Maria Bamford named her most recent comedy album “Unwanted Thoughts Syndrome” for a good reason: she suffers from it. But it also feeds her stand-up routines.
“I was about 10 years old and I stopped being able to sleep at night because I had these intense obsessions or fears that I was going to... usually a fear of doing something violent or sexual or something sort of taboo,” said Bamford, who will perform at 7:30 p.m. Friday at City Arts Center, 3000 General Pershing Blvd at State Fair Park. “It’s kind of like the person who compulsively washes their hands, except you’re trying to wash your thoughts. Like you go, ‘I’m not going to think about the elephant I just thought of,’ and then your brain won’t let you stop thinking about it.’”
Bamford originally dealt with the condition by squeezing her fists together or avoiding contact, she said, but then when she would have an incident, she often found that time had a way of bringing out the humor in bizarre events.
"Whenever there’s something painful in your life, something you think a lot about, and you get some distance from it, it sometimes becomes funny,” said Bamford, 40. “Like when you lose your temper with somebody at 7 Eleven, telling them you need more crushed ice until you get arrested and you’re in the cop car and you go, ‘Well, that was dumb,’ that becomes a good story.”

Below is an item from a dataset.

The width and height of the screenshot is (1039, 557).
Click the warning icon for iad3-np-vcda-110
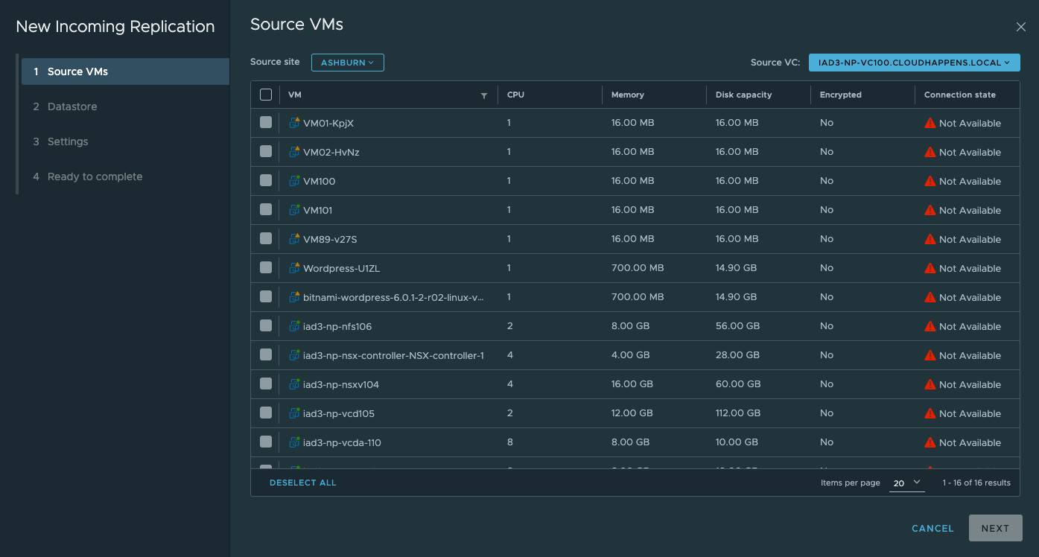930,442
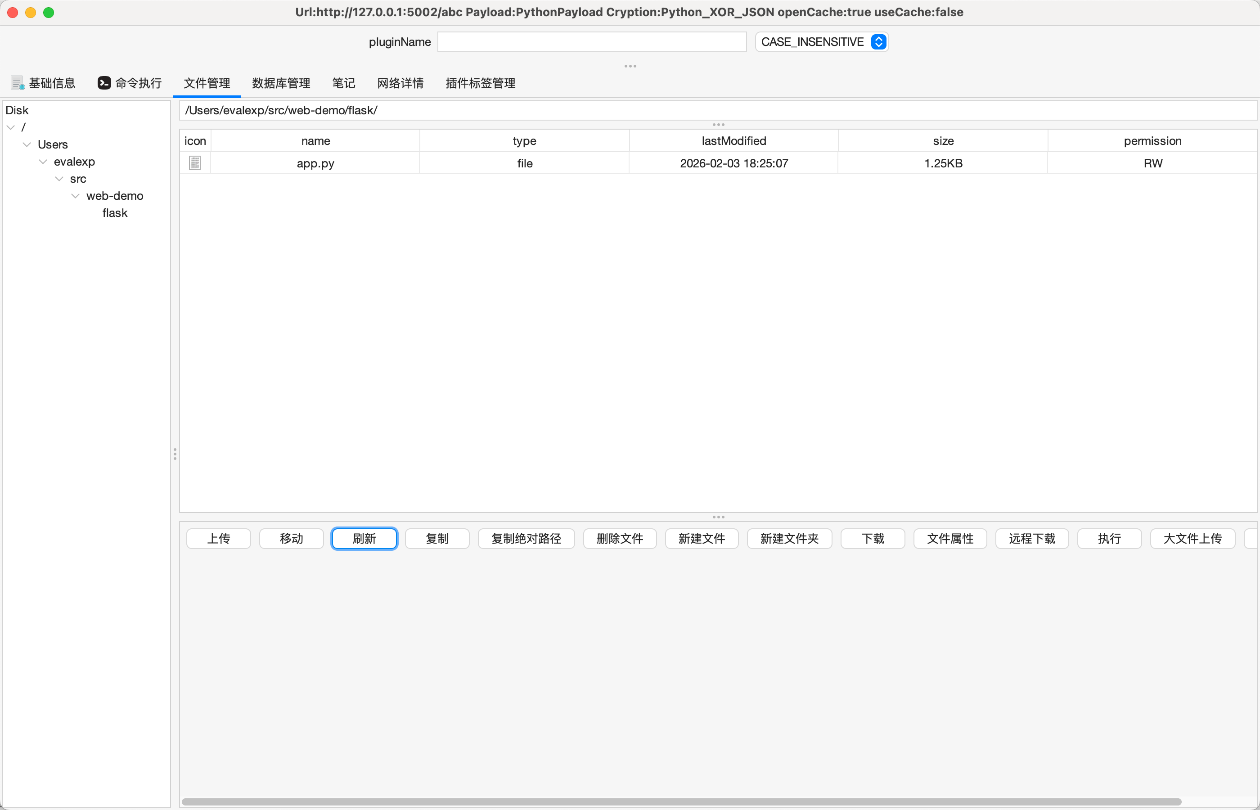Select the flask folder in tree

(x=115, y=213)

These days, Bamford is filled with such good stories and comes armed with an amazing array of voices that bring them to life during her performances. Her voice characterizations can turn on a dime, going from a demented baby voice to Alicia Keys from zero to 60. Ridiculous family arguments about politics and religion provide the fuel for her bizarre but realistic bits about her mother, and Bamford precisely executes her mom’s Minnesota accent.